### EXERCISE INPUTS
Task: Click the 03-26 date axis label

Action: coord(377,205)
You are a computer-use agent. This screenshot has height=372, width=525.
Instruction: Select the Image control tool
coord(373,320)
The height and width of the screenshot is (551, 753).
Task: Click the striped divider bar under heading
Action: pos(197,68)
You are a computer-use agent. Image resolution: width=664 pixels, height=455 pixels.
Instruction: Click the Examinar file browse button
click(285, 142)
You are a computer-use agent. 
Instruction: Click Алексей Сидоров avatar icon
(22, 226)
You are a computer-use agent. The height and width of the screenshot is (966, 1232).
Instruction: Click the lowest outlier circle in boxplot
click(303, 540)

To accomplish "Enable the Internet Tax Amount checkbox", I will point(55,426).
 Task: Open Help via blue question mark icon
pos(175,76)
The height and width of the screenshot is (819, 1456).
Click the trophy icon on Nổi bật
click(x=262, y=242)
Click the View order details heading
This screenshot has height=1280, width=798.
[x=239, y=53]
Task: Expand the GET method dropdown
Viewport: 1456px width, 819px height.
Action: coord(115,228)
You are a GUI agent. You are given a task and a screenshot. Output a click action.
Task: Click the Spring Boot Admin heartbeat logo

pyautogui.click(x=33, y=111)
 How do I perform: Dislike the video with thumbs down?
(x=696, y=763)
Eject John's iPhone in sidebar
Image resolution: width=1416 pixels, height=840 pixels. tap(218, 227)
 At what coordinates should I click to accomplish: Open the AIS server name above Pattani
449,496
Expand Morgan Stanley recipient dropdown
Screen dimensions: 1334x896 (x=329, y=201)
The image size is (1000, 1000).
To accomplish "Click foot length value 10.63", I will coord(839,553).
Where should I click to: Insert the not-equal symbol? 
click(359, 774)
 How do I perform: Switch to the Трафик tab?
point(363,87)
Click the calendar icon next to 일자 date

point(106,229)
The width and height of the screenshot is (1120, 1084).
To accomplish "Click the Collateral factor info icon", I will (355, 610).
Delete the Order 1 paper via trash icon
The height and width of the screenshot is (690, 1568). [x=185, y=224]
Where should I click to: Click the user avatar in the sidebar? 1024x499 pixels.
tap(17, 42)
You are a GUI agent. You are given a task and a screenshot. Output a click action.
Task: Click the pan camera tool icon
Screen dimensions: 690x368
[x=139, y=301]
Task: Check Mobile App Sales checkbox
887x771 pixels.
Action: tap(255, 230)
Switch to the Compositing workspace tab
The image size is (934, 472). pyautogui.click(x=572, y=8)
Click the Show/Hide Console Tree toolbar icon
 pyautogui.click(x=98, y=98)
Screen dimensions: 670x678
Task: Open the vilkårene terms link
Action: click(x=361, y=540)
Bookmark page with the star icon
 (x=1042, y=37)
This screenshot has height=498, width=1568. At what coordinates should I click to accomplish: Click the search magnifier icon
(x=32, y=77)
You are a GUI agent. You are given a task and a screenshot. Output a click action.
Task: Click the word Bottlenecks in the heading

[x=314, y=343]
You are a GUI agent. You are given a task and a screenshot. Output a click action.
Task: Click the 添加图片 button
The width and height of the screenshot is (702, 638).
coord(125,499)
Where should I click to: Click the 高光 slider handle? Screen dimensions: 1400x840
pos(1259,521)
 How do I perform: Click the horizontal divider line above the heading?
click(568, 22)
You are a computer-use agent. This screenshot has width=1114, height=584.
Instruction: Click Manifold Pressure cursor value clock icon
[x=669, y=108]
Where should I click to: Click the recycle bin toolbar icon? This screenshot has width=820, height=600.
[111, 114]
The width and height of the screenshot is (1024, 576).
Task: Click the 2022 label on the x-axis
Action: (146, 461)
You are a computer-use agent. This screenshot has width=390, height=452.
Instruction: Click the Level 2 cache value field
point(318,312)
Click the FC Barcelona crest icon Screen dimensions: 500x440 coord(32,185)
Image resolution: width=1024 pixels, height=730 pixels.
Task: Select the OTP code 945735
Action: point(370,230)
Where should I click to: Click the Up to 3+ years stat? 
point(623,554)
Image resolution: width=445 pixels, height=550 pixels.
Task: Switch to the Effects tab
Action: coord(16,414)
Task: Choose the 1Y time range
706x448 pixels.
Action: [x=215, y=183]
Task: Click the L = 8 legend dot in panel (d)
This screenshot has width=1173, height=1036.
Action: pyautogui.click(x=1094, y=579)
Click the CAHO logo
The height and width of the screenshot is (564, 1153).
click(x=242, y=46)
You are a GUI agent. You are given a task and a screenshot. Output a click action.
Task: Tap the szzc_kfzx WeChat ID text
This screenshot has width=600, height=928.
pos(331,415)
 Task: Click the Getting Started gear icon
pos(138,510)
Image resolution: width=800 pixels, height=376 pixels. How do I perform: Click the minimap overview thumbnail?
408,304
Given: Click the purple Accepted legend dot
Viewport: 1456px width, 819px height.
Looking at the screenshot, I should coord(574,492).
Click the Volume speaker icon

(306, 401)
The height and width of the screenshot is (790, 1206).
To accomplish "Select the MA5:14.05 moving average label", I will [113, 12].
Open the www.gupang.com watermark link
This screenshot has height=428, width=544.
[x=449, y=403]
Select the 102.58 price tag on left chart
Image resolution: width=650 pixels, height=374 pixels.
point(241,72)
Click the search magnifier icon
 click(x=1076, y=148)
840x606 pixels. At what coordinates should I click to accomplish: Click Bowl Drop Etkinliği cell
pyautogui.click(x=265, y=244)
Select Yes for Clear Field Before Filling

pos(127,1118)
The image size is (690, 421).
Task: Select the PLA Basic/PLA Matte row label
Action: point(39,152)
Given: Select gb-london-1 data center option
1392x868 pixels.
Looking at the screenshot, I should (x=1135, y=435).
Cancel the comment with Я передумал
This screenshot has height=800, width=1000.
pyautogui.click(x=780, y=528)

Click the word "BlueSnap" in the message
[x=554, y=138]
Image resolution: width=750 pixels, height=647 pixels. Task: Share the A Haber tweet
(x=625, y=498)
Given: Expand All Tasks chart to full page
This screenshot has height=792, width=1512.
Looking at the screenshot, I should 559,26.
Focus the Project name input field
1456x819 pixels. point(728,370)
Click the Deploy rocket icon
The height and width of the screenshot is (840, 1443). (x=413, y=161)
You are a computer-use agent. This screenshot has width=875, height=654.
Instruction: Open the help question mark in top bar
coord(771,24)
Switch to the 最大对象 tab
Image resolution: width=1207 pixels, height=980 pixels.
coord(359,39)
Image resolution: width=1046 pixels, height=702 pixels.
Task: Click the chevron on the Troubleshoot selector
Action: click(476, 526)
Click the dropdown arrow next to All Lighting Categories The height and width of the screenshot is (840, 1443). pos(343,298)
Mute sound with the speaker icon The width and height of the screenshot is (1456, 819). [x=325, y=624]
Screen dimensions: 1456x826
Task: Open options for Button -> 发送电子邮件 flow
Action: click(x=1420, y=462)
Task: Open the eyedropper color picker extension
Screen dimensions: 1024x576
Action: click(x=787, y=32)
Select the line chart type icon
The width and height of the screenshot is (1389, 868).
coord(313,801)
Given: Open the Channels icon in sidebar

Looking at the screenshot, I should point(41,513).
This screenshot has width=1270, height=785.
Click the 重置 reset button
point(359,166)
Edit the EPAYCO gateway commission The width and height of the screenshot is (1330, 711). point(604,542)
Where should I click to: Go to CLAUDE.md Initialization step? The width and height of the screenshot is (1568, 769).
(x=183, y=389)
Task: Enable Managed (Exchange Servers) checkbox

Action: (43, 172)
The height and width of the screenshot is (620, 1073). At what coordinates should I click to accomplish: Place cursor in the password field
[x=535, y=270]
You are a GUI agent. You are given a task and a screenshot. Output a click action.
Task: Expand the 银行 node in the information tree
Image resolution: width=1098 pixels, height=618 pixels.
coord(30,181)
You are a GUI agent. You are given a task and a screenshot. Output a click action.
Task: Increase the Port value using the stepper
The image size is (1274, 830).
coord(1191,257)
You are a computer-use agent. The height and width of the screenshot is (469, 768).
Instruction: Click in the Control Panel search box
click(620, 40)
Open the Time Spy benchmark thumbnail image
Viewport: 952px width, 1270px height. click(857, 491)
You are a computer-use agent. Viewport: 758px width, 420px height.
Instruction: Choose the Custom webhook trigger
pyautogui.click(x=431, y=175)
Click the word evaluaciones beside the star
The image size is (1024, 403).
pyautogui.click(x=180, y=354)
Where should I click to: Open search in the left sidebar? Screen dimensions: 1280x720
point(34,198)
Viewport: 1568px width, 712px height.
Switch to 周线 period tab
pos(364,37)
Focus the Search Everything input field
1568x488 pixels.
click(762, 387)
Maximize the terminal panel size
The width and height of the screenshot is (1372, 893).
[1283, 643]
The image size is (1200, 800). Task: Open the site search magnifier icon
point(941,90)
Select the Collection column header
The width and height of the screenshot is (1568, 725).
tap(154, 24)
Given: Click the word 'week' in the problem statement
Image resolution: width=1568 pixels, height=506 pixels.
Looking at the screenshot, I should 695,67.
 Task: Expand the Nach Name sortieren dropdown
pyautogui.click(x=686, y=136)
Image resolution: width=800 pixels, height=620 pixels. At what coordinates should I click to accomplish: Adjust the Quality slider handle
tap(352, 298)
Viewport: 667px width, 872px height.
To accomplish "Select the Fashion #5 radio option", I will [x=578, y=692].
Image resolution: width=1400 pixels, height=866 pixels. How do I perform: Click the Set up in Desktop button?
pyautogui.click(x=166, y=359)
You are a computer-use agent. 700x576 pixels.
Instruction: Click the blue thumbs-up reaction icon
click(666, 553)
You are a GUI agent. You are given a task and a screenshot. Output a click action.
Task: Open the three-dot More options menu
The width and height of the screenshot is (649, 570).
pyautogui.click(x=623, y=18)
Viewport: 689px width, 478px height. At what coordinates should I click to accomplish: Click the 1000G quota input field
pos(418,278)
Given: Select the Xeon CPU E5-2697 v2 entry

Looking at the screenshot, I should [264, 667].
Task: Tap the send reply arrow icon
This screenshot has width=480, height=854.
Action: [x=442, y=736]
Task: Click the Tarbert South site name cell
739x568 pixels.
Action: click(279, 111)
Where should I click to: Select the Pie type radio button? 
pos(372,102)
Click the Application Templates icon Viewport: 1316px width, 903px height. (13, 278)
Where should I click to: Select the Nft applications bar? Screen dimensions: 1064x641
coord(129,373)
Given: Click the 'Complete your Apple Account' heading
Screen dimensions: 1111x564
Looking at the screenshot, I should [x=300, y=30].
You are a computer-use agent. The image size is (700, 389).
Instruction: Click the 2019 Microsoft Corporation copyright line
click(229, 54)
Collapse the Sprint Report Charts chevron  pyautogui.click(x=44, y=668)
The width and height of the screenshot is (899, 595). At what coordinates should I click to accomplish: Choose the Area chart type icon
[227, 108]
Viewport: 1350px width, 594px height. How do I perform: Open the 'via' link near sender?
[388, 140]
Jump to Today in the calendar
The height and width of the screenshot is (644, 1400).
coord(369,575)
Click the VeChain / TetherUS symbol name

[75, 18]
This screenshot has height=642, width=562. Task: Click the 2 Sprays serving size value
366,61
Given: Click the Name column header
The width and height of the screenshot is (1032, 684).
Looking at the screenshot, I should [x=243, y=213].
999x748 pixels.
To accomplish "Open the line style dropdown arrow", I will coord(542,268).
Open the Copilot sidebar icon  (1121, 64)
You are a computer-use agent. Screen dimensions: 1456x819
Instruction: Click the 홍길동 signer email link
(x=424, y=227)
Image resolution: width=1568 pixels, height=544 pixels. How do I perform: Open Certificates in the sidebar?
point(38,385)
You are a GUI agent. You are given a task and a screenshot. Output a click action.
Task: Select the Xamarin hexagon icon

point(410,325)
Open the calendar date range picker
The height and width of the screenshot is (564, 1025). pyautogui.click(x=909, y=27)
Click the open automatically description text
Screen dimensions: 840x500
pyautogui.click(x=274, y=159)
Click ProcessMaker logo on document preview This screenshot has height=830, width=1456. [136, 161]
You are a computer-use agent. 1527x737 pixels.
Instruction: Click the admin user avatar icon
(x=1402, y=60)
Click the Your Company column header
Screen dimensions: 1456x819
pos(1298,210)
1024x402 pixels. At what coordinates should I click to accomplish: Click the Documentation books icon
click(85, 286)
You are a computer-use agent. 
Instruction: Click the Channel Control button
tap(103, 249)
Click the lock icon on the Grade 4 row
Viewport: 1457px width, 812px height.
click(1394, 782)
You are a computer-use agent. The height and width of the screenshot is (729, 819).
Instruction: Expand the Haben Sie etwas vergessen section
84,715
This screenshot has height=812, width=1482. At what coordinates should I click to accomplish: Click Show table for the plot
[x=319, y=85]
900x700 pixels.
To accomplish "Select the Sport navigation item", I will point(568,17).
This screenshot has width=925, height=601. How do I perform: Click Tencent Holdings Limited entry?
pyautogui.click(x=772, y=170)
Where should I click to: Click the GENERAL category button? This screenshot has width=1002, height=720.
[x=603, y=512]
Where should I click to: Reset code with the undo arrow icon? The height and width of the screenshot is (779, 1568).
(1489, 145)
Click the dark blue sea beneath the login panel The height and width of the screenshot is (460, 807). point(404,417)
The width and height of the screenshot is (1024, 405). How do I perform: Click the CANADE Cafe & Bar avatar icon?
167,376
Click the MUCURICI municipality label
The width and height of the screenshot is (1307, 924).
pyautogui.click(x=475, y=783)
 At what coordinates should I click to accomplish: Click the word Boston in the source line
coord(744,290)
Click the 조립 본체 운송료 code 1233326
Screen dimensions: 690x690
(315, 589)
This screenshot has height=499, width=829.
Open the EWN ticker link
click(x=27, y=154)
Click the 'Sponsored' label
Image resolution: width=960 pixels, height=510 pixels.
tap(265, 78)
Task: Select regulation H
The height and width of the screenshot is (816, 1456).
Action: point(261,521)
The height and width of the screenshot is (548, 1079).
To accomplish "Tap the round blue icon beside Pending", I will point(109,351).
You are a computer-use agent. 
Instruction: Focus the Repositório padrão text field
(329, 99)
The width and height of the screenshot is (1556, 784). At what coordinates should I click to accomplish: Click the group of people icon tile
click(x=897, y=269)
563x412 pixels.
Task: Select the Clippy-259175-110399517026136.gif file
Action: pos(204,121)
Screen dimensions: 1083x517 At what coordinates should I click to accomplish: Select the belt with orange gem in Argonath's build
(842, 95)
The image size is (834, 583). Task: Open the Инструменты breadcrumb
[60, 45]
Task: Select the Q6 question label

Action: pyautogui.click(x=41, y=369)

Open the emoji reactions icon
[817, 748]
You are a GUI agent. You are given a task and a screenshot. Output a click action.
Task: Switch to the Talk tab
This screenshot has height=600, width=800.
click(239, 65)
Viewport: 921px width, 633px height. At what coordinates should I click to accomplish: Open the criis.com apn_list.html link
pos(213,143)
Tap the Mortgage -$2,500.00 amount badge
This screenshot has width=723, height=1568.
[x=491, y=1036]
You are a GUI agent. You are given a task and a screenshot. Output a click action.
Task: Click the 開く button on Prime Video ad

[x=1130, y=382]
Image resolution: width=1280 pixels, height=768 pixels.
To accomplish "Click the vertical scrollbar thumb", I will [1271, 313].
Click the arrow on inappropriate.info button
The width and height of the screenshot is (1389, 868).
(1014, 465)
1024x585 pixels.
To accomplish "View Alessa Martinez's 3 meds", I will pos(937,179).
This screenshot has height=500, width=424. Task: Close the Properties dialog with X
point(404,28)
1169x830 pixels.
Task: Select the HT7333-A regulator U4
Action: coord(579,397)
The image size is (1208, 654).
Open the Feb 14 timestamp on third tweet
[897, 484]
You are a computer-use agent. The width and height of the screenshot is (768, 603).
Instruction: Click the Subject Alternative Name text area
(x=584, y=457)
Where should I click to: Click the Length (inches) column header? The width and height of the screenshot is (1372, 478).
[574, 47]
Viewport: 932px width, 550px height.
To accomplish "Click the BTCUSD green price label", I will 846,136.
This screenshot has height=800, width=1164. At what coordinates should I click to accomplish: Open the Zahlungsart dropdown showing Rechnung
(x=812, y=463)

### PROBLEM TO SOLVE
Rewrite the part that opens with the line containing "The image size is (1208, 654)." and runs through the end of the lines, both ends included, keeping every request and adding -86 to each coordinate in the answers.

### RESPONSE
The image size is (1208, 654).
Open the Feb 14 timestamp on third tweet
[811, 398]
You are a computer-use agent. The width and height of the screenshot is (768, 603).
Instruction: Click the Subject Alternative Name text area
(x=498, y=371)
Where should I click to: Click the Length (inches) column header? The width and height of the screenshot is (1372, 478).
[488, -39]
Viewport: 932px width, 550px height.
To accomplish "Click the BTCUSD green price label", I will 760,50.
This screenshot has height=800, width=1164. At what coordinates should I click to accomplish: Open the Zahlungsart dropdown showing Rechnung
(x=726, y=377)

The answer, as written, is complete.